Associação que organiza os Globos de Ouro é processada por monopólio

Uma jornalista norueguesa não se conforma por não ter sido aceite como membro da Associação da Imprensa Estrangeira de Hollywood, organizadora dos prémios dos Globos de Ouro.

A associação de jornalistas que organiza os Globos de Ouro foi acusada nesta de sabotar o trabalho de profissionais que não são membros, enquanto desfruta de luxuosos benefícios e um acesso sem precedentes às estrelas de Hollywood.

Um processo antimonopólio apresentado contra a Associação da Imprensa Estrangeira de Hollywood (HFPA) afirma que o grupo monopoliza ilegalmente a informação sobre o entretenimento em Los Angeles, ao mesmo tempo em que cria barreiras quase impossíveis de ser superadas para a aceitação de novos membros.

"Durante todo o ano, os membros da HFPA usufruem de viagens com todas as despesas pagas para festivais de cinema do mundo todo, onde são tratados com luxo, e todos os seus desejos são realizados pelos estúdios", acusa o processo apresentado pela jornalista norueguesa Kjersti Flaa.

"Os candidatos qualificados para admissão na HFPA quase sempre são recusados, porque a maioria dos 87 membros não está disposta a partilhar ou diluir os enormes benefícios económicos que recebe", completou.

A HFPA tem influência considerável no mundo do cinema graças aos Globos de Ouro, um dos prémios mais importantes de Hollywood e que abre caminho para a glória no Óscar.

O processo para se tornar membro da HFPA, que dá direito a votar, é repleta de mistérios.

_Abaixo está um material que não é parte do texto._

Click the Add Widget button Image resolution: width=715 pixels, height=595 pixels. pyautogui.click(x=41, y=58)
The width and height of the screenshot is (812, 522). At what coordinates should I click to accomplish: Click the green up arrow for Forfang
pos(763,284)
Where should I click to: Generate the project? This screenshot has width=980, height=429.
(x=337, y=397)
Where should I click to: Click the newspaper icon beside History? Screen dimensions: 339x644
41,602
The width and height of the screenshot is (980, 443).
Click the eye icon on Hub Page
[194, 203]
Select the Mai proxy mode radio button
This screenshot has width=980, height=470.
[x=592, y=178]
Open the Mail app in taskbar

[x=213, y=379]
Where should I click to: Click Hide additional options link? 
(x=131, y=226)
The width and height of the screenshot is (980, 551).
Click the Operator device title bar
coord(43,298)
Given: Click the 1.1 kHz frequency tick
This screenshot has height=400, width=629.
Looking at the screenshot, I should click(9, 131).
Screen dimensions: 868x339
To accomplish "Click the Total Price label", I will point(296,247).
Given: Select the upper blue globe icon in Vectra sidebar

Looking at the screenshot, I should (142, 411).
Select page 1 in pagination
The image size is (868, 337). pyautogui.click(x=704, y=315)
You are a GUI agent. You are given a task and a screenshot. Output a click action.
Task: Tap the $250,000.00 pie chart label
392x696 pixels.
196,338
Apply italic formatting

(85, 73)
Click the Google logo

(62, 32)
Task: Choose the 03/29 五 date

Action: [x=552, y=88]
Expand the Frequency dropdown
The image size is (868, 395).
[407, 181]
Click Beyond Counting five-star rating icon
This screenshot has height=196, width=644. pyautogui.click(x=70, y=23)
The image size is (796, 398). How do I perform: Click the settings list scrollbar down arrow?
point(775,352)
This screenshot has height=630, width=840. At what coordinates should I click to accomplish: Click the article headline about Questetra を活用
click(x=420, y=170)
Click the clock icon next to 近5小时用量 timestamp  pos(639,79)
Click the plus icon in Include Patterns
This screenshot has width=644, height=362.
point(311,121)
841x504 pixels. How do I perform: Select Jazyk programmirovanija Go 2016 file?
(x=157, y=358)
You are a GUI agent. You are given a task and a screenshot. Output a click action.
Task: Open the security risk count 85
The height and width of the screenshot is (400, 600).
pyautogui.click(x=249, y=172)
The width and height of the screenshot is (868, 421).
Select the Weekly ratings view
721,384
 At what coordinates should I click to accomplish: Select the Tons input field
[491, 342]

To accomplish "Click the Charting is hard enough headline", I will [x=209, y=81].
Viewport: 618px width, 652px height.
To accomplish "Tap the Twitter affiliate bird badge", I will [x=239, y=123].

Embora alguns dos seus membros trabalhem para respeitados veículos da imprensa estrangeira, muitos são independentes e escrevem em publicações desconhecidas.

"É claro que os estúdios incomodam-se em ter que gastar enormes somas de dinheiro para satisfazer os desejos de algumas dezenas de jornalistas de idade avançada que regularmente são apanhados a ressonar durante projeções, mas, dada a importância dos Globos de Ouro, não vêm maneira de por um fim a esta farsa", concluiu o processo.

Flaa solicitou a entrada na HFPA em 2018 e no passada, mas foi rejeitada ambas as vezes.

A HFPA, que nos últimos anos tem tentado atrair membros mais jovens e que é elogiada pelas obras de caridade, não respondeu imediatamente ao pedido da AFP por um comentário sobre o caso.